I am about to do that to my own 1050A. It may not resolve the problem, but it will eliminate that possibility. I look forward to hearing how the problem is resolved. 
Best Wishes;
Thomas Knox



> Date: Wed, 3 Apr 2013 14:53:55 -0400
> From: bobdarby at triad.rr.com
> To: time-nuts at febo.com
> Subject: [time-nuts] Question about FTS 1050A
> 
> I purchased an FTS 1050 recently and after a cursory inspection of the 
> interior powered it up to see if it's functional.
> 
> This particular unit is a bit odd; it has the optional battery back-up, 
> no PPS, and instead of the usual 1Mhz, 5Mhz, 10Mhz it has four 10Mhz 
> outputs with tnc female connectors.
> 
> The tnc connectors are a bit of a bother but I found that the scope 
> probe sleeve that fits a bnc also fits into a tnc so I'm able to view 
> the outputs.  They are not pretty, lots of hash, particularly at the 
> zero crossings and only about 15 to 20mV rms.  That's the case for all four.
> 
> The oscillator is an FTS 1000B-503 which is supposed to have four 
> buffered outputs at 5MHz; two at 1.0 V rms and two at 0.5 V rms.

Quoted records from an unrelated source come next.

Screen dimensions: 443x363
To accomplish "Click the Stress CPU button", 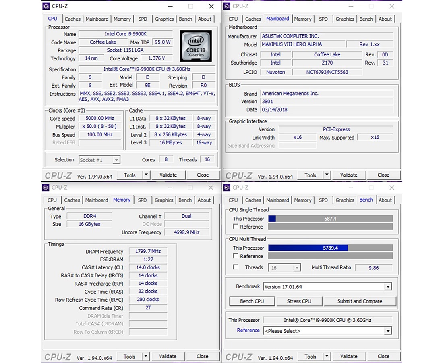I will pyautogui.click(x=299, y=301).
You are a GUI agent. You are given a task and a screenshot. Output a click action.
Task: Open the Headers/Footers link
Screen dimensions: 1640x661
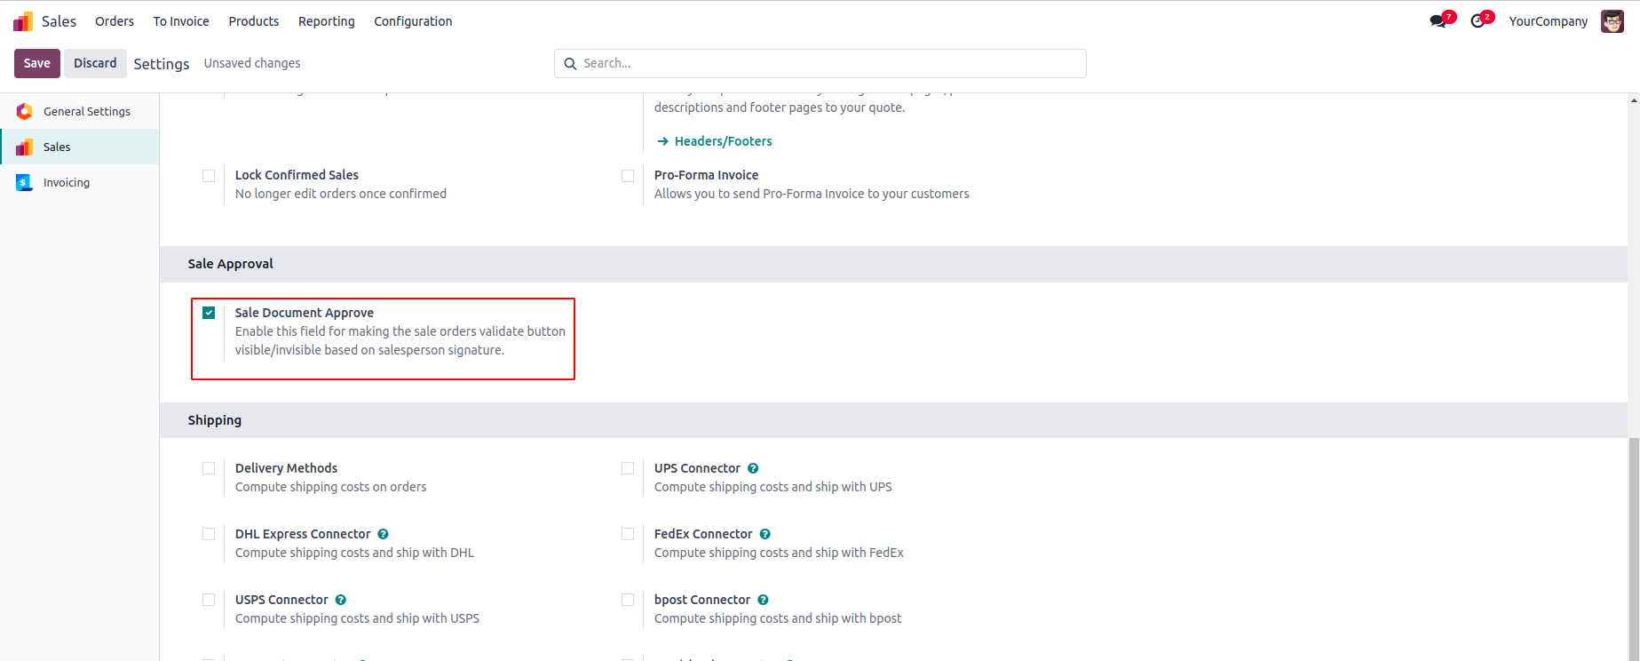click(723, 141)
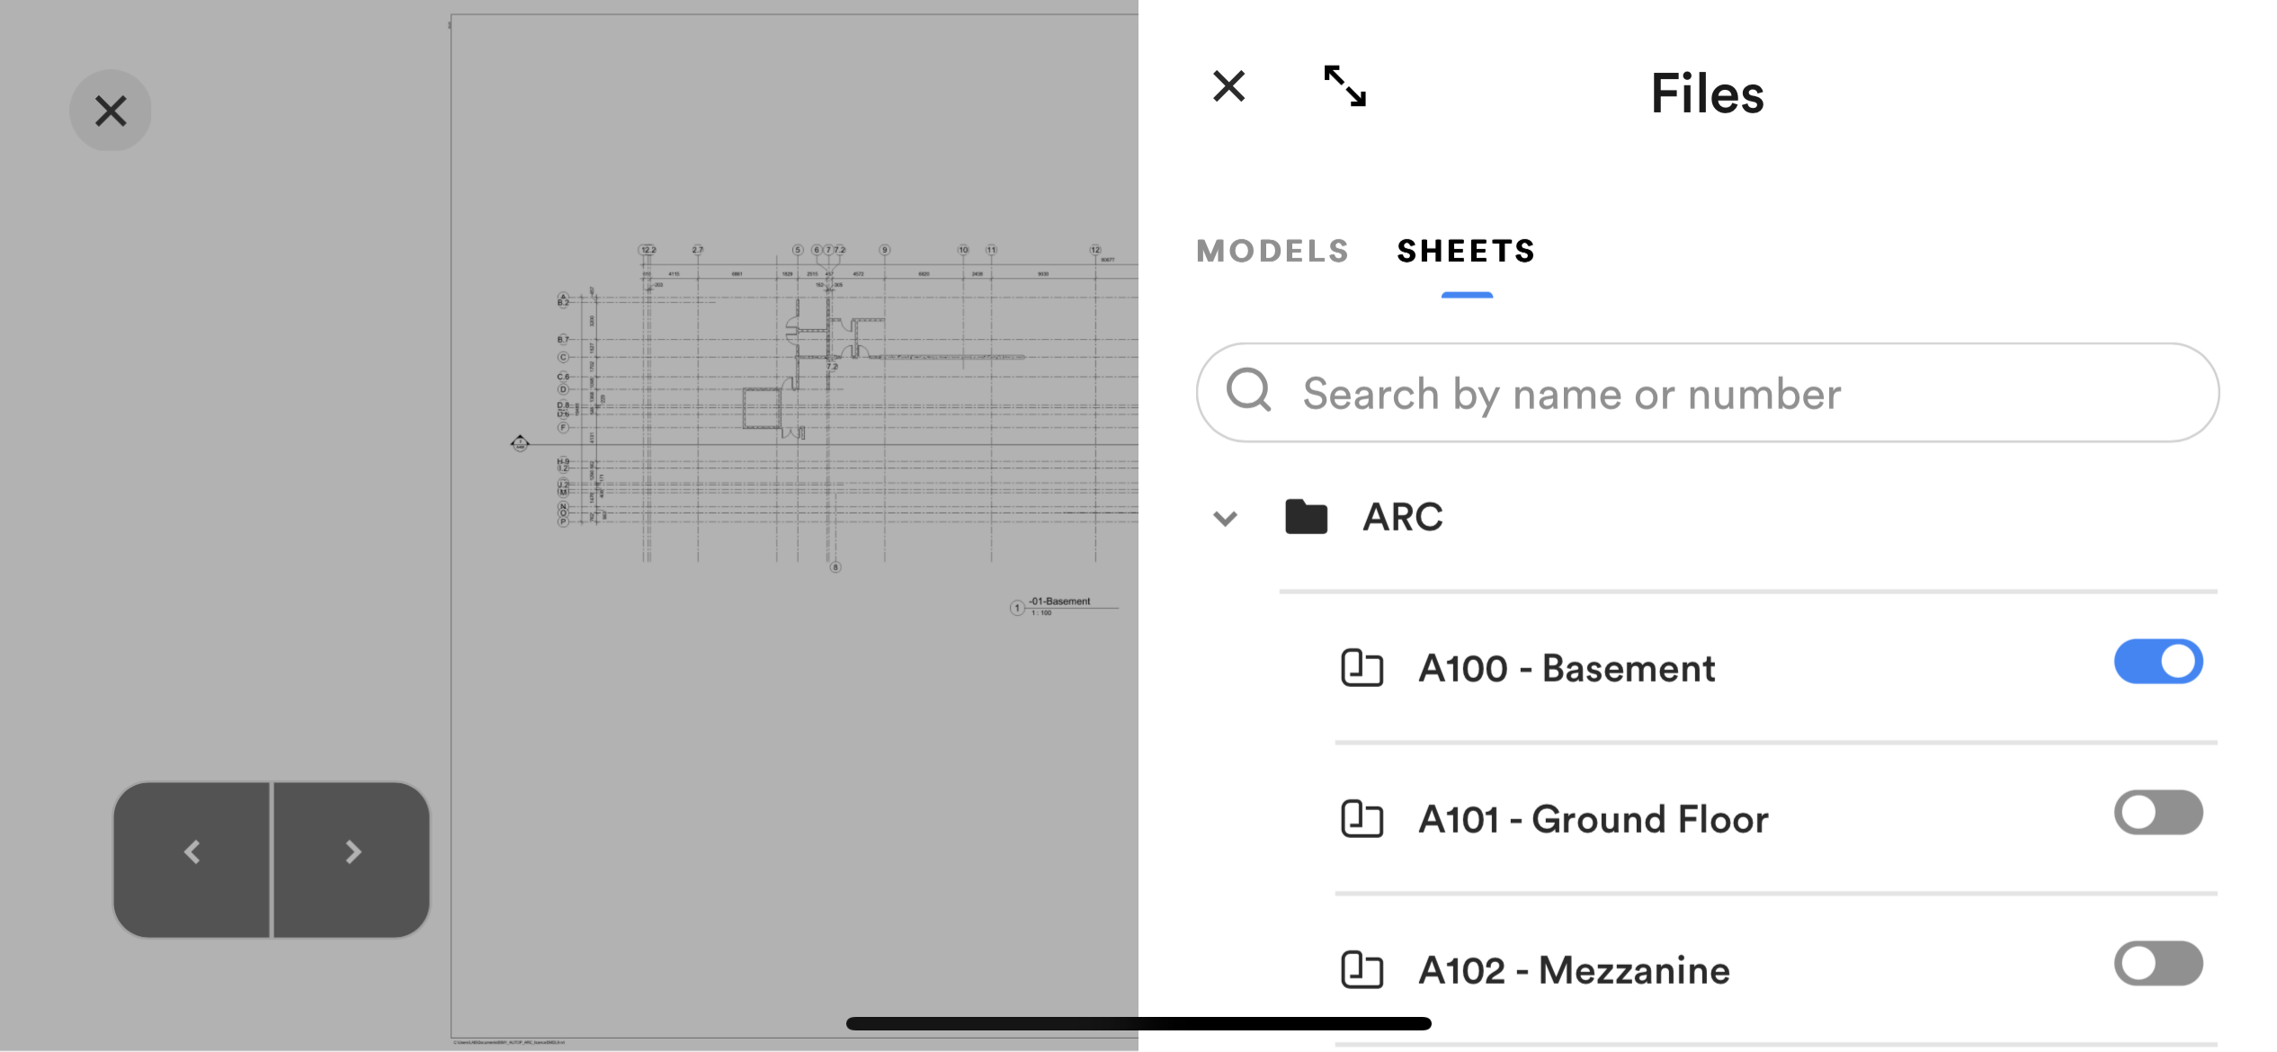Enable the A102 - Mezzanine toggle
The width and height of the screenshot is (2277, 1052).
tap(2158, 964)
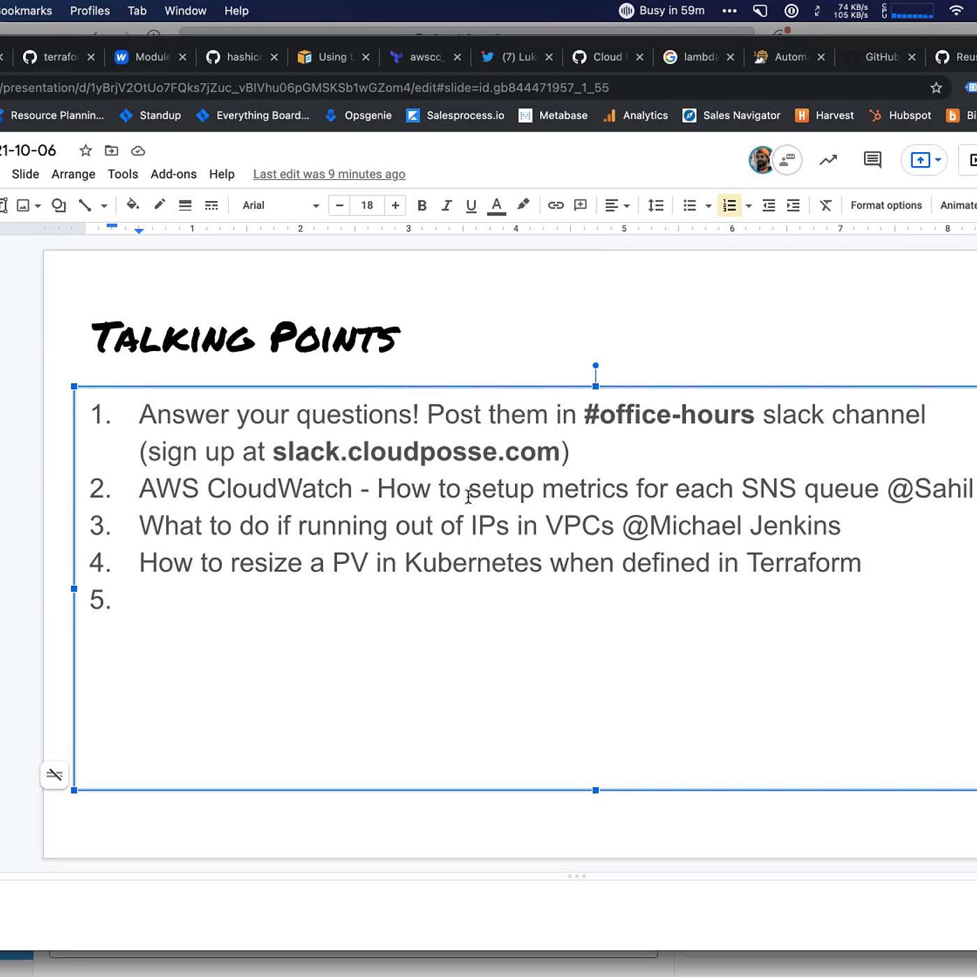Click the move to folder icon
Image resolution: width=977 pixels, height=977 pixels.
click(x=112, y=151)
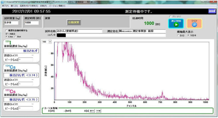This screenshot has width=218, height=118.
Task: Choose 512 as the maximum horizontal axis
Action: [178, 36]
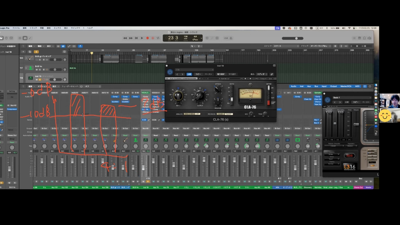This screenshot has width=400, height=225.
Task: Open the loop browser icon at top right
Action: tap(364, 38)
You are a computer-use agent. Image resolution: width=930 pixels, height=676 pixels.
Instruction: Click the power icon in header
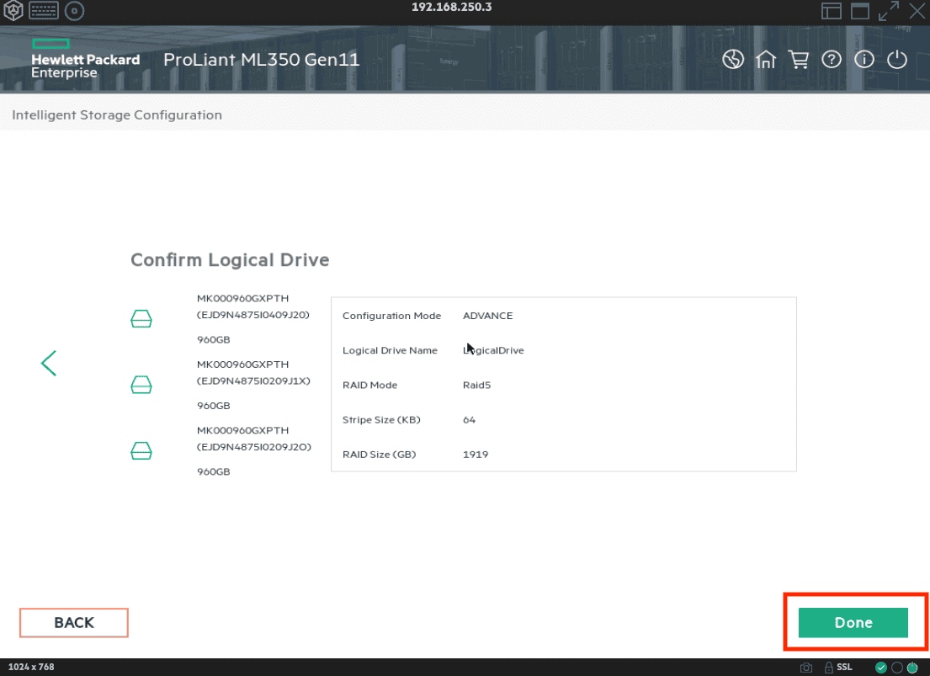(897, 60)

Two 
> outputs each drive a pair of frequency doublers that thus provide the 
> four 10Mhz outputs.  I got a connector on one of the spare outputs to 
> see if the problem might lie in the oscillator. What I see there is a 
> very stable clean sine wave at 5MHz at about 660mV rms so I'm assuming 
> the 1000B is not my problem.
> 
> The doublers are housed in a tidy box adjacent to the oscillator with 
> 22V and ground, two 5MHz inputs and four 10MHz outputs all in the top 
> cover.  There is a stone cold 7818 in a TO-3 metal can mounted on one 
> side of the box but no external connections other than those previously 
> noted.  It seems to me my problem must lie in this area and, since all 
> four circuits are similarly affected, is probably related to the power 
> supply housed therein.
> 
> This is probably obvious to all of you but I'm a toolmaker by trade so 
> this is all new to me and second opinions will not hurt my feelings.  
> Also does anyone have any experience inside of the doubler box or a 
> schematic of the standard (or any other version) doubler/divider for 
> these things?
> 
> Thanks for any insight anyone can offer.